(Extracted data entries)

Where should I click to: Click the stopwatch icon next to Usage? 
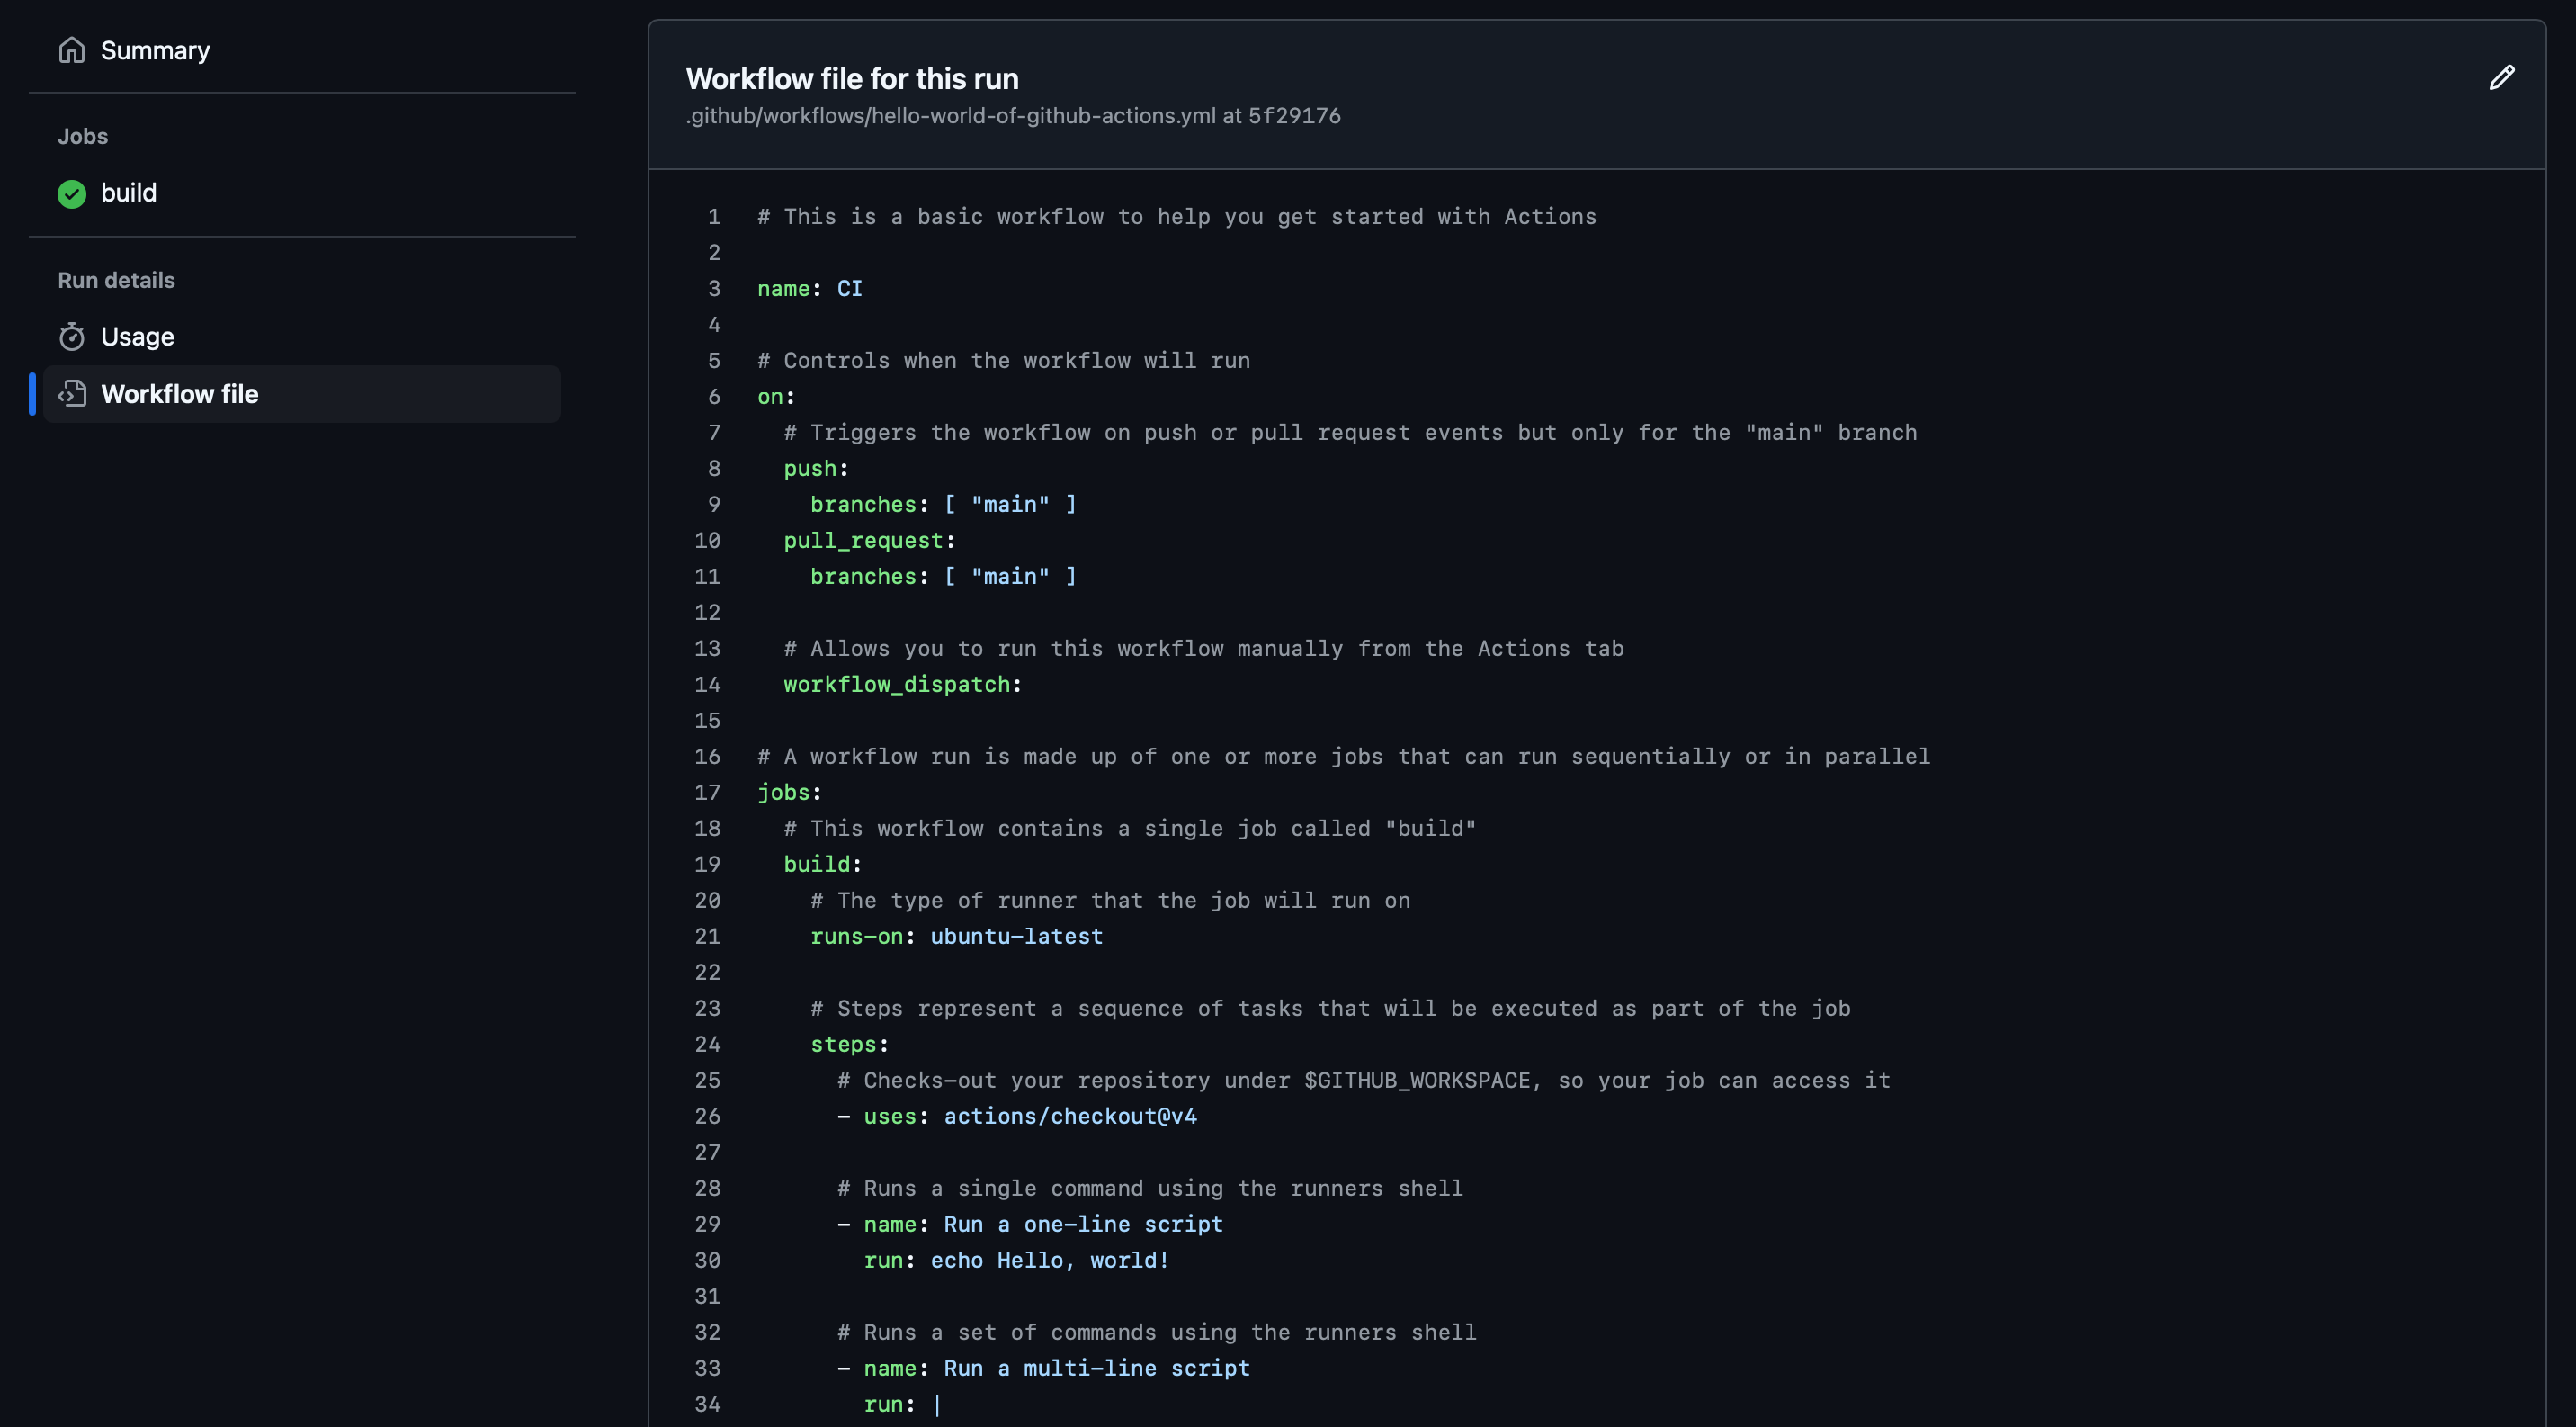[72, 337]
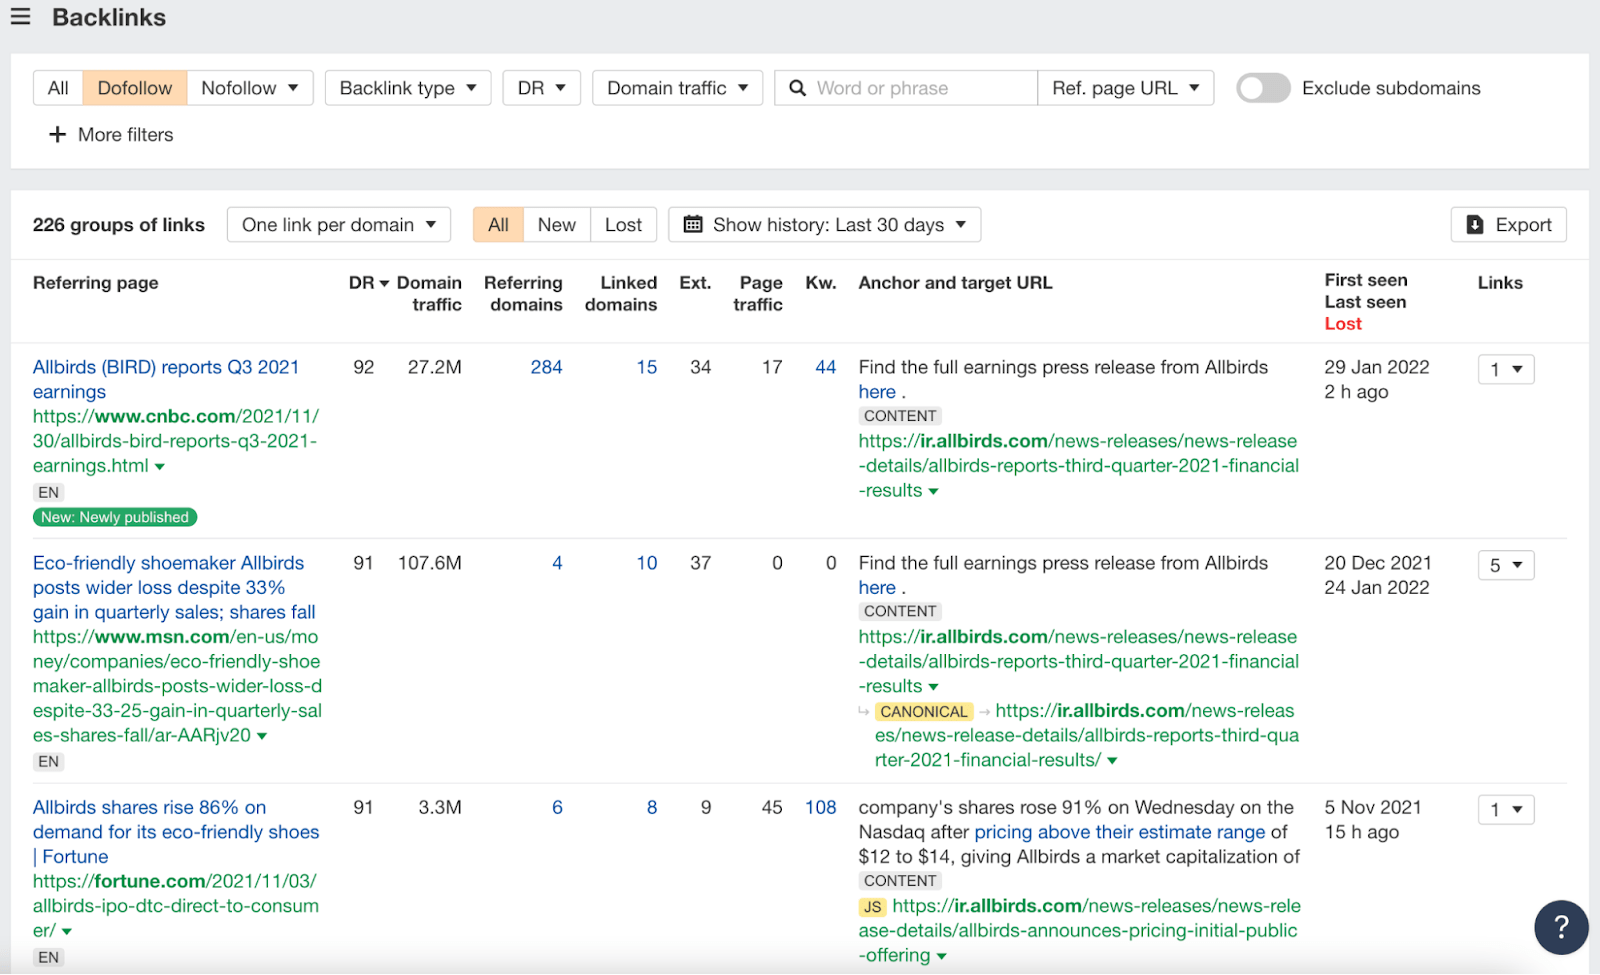Viewport: 1600px width, 975px height.
Task: Click the 284 referring domains link
Action: click(x=546, y=367)
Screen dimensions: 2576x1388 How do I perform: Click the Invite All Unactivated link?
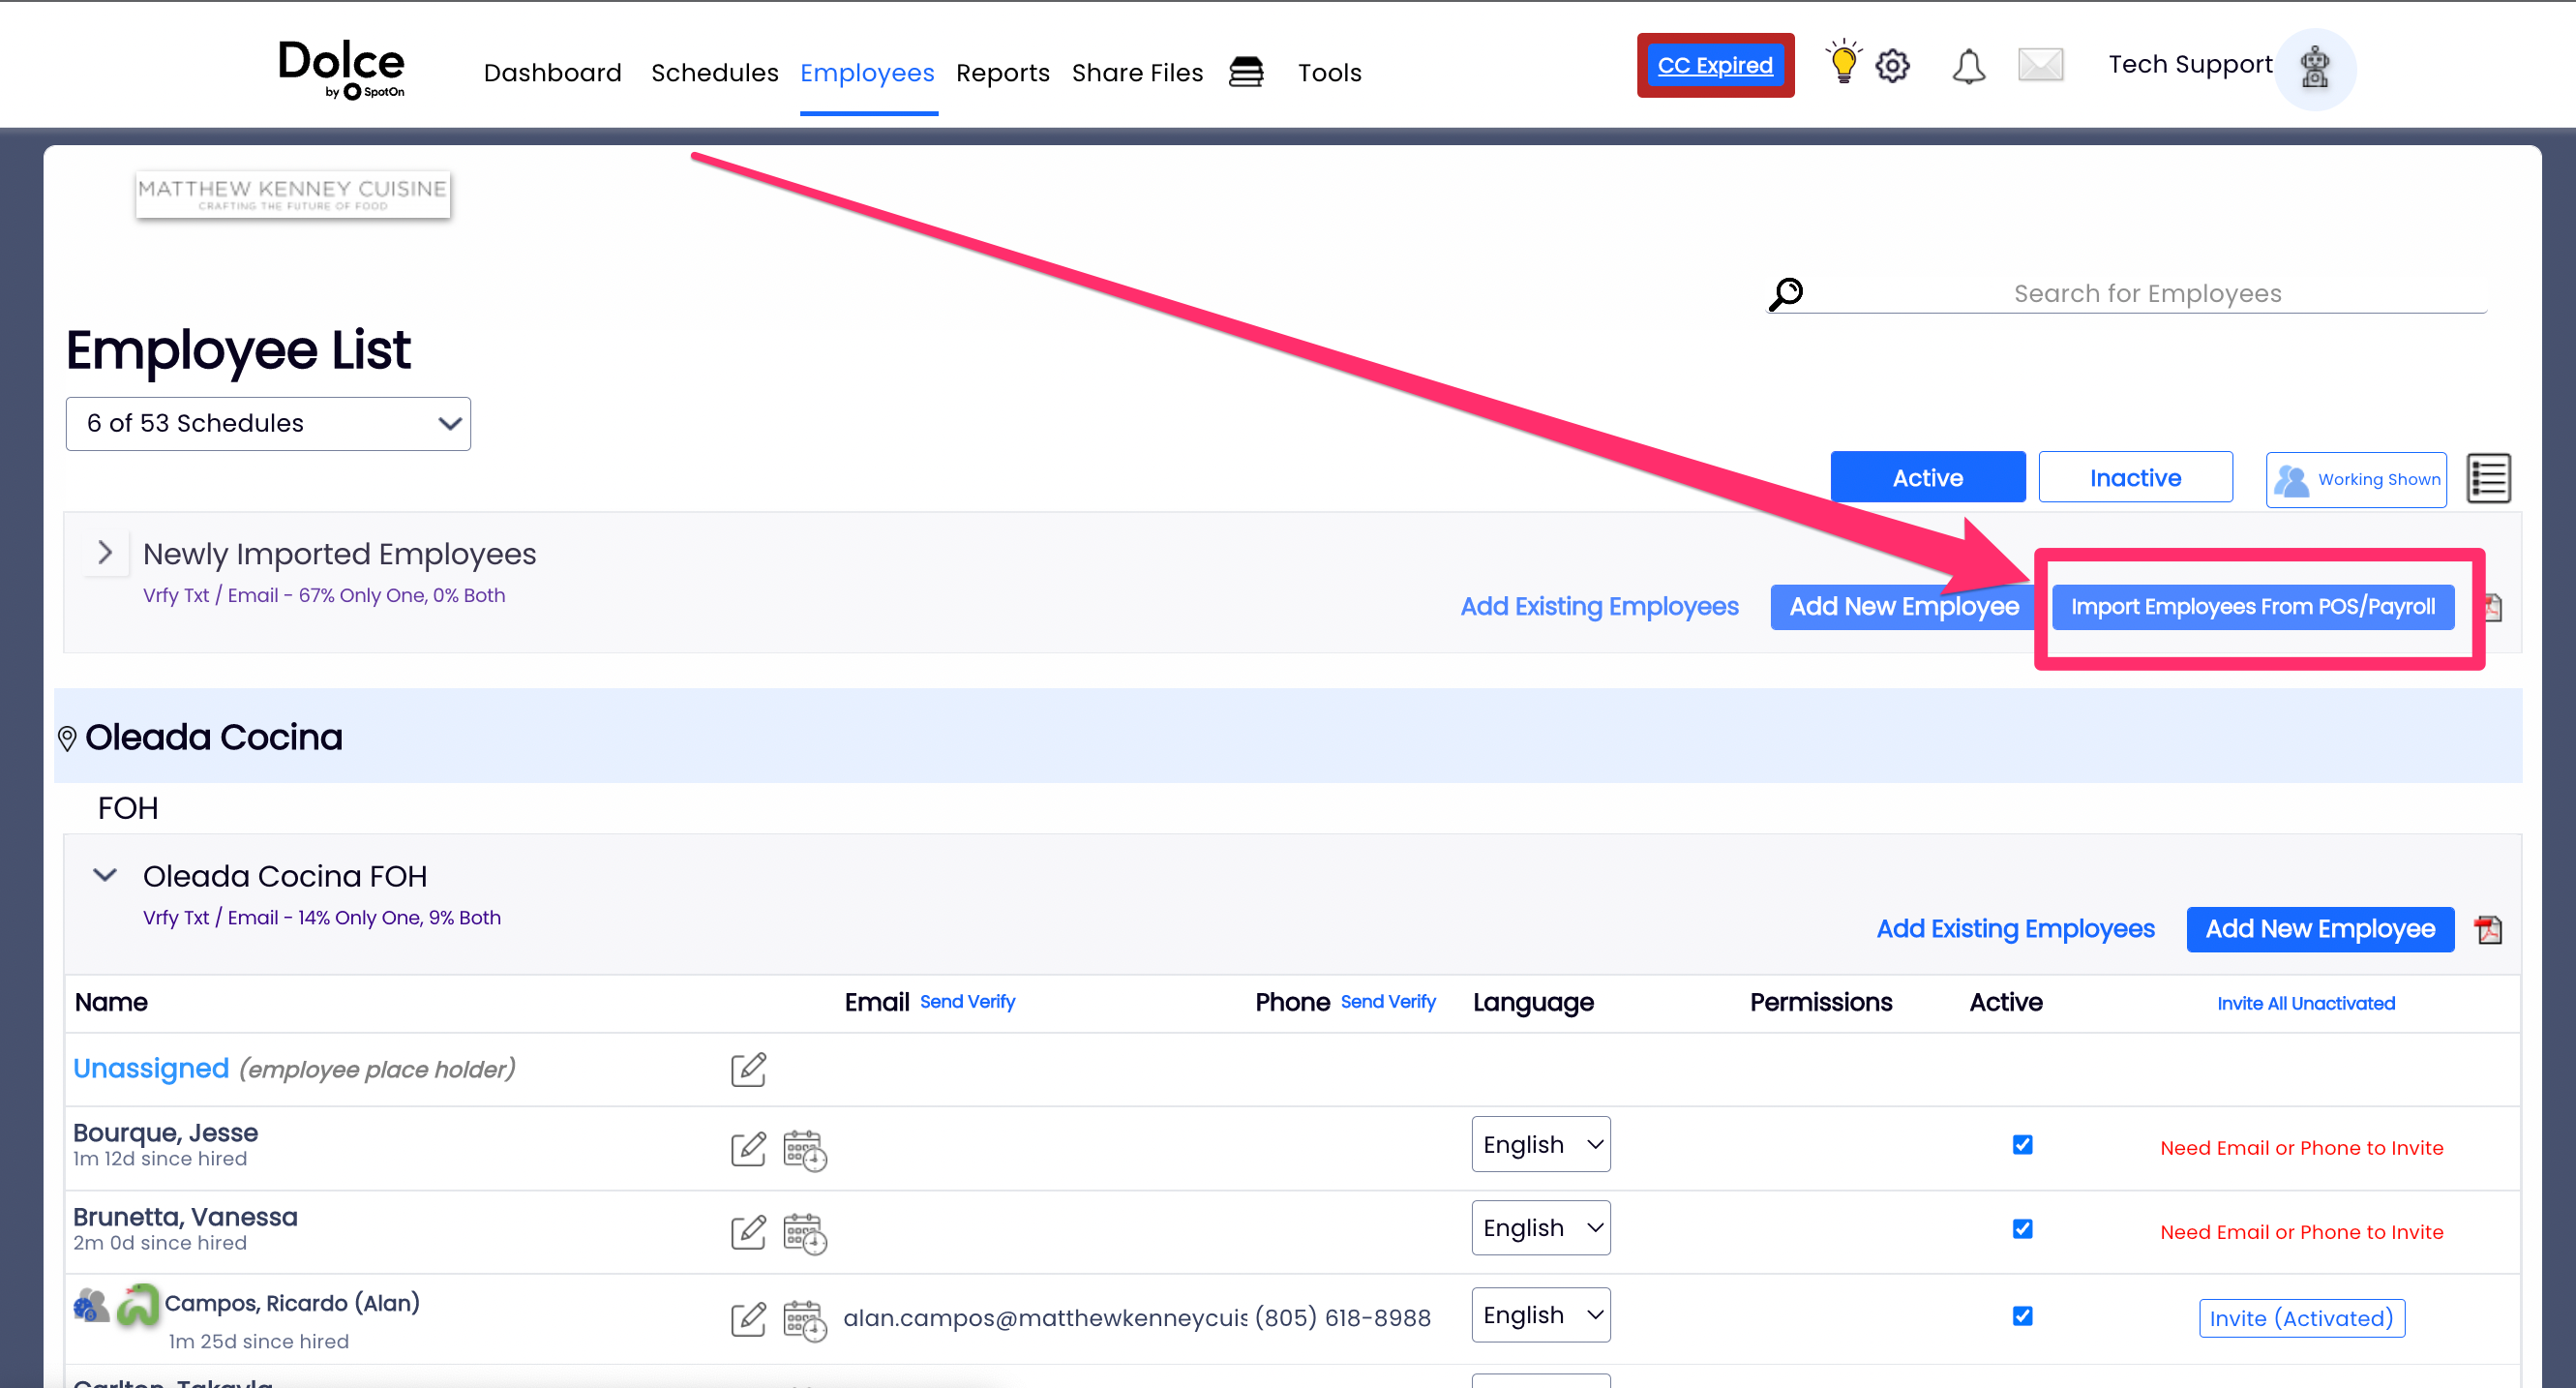(x=2305, y=1003)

Exercise directions
Repeat the records above verbatim, with no pictures in the result.

Response box
Where should I click to: Click the stopwatch icon next to Usage? 
[72, 337]
Viewport: 1600px width, 975px height.
Task: Click the 284 referring domains link
Action: click(x=546, y=367)
Screen dimensions: 2576x1388 How do I perform: Click the Invite All Unactivated link?
(x=2305, y=1003)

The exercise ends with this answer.